### Task instructions:
Each line of the data that mentions the string "agent" needs to be identified and copied.

Stored items

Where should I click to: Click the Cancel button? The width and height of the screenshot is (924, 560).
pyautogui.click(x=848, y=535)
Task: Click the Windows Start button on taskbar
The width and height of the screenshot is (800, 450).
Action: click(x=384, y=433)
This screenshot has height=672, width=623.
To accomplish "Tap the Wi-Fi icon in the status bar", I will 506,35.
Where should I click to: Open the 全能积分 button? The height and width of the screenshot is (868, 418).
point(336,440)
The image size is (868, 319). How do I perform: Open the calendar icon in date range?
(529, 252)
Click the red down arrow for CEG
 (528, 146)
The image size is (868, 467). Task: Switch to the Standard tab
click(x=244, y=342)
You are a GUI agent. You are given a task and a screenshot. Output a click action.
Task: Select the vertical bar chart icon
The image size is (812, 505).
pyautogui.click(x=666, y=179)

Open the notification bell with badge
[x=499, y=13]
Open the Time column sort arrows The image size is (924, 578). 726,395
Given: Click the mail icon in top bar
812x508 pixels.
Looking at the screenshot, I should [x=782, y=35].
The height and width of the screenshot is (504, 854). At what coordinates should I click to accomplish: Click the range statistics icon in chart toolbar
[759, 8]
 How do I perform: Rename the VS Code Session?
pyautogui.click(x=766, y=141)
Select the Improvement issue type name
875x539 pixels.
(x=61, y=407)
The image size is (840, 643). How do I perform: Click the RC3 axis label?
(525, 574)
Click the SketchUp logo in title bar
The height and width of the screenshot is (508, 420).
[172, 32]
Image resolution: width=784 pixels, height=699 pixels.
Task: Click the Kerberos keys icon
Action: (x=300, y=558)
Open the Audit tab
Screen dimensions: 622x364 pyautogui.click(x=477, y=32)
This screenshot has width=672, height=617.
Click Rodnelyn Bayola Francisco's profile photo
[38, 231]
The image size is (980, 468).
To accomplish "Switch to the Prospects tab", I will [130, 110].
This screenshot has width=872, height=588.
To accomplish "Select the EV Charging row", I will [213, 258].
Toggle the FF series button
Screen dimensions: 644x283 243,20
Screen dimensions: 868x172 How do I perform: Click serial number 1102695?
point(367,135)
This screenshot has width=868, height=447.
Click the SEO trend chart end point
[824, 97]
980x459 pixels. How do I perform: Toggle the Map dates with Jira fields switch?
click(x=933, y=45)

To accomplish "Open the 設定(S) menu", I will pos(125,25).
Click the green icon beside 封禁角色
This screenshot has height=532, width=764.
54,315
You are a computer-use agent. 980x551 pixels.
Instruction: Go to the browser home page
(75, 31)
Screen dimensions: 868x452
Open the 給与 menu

### Answer to this task:
You are a GUI agent. You are given a task and a screenshot. Output a click action.
You are a computer-use agent. 980x551 pixels.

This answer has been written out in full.